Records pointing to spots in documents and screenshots
*-*-*
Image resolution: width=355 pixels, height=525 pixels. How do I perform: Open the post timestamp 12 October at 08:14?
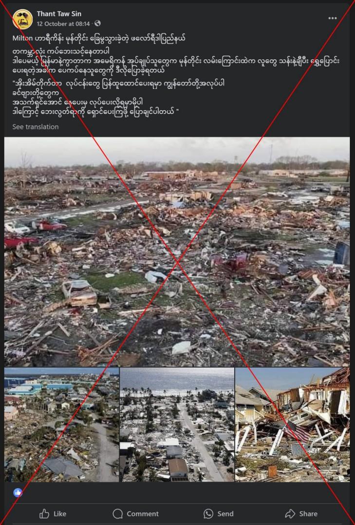pos(63,24)
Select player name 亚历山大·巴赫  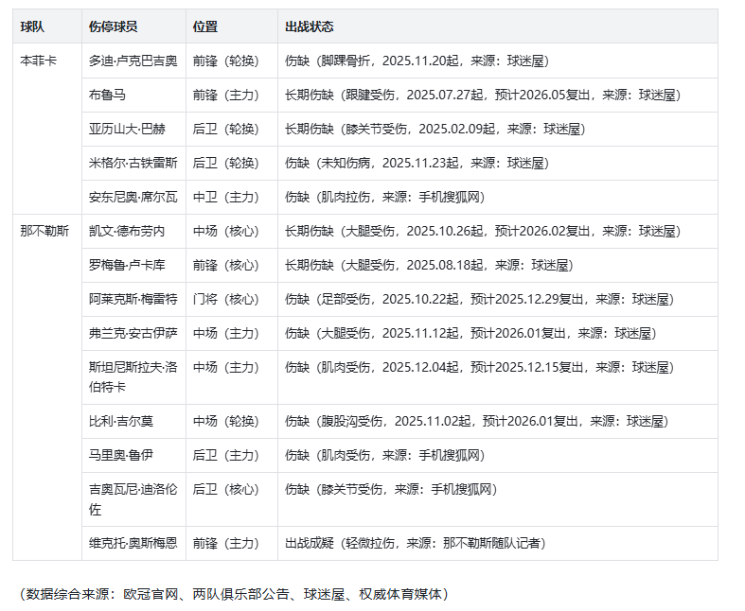point(127,129)
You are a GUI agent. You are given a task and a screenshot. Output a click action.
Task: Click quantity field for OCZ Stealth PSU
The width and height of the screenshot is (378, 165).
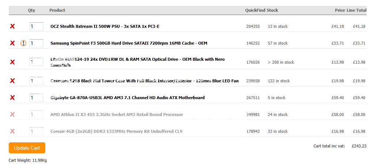click(x=36, y=26)
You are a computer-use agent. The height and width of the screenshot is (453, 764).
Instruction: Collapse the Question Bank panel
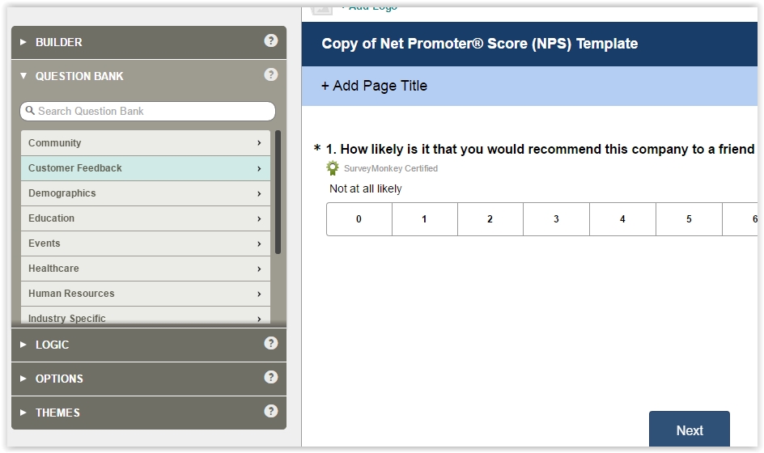[x=79, y=76]
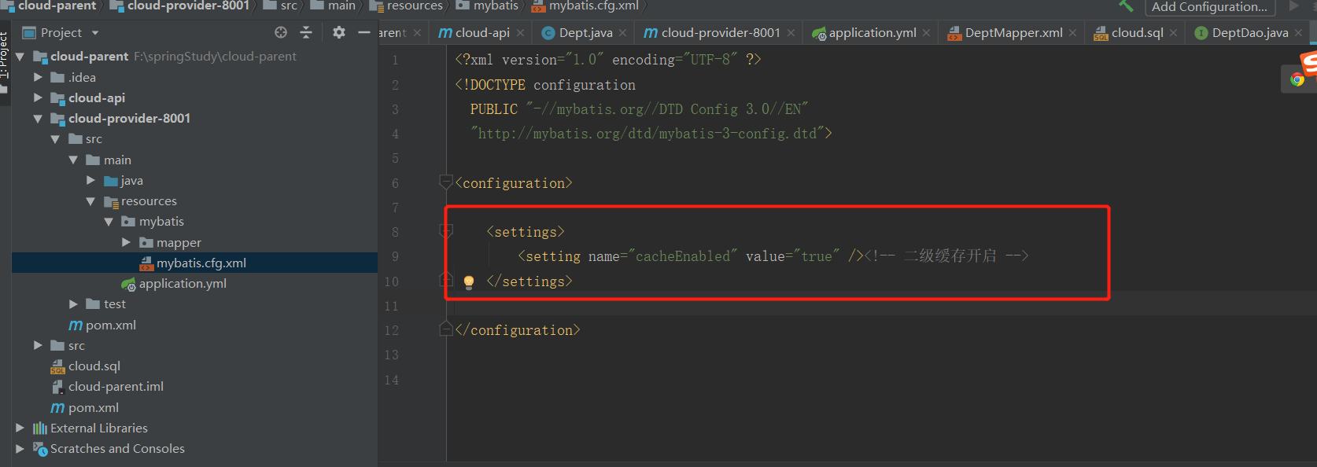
*-*-*
What to do
Could you repeat the lines of the records word for word, starting with the line that contains "You are a GUI" and going on through the end of the records? Leave the pictures out of your answer.

Output of the task
You are a GUI agent. You are given a task and a screenshot. Output a click action.
Task: Click quantity field for OCZ Stealth PSU
The width and height of the screenshot is (378, 165).
click(x=36, y=26)
You are a computer-use agent. The height and width of the screenshot is (453, 764).
Instruction: Collapse the Question Bank panel
[x=79, y=76]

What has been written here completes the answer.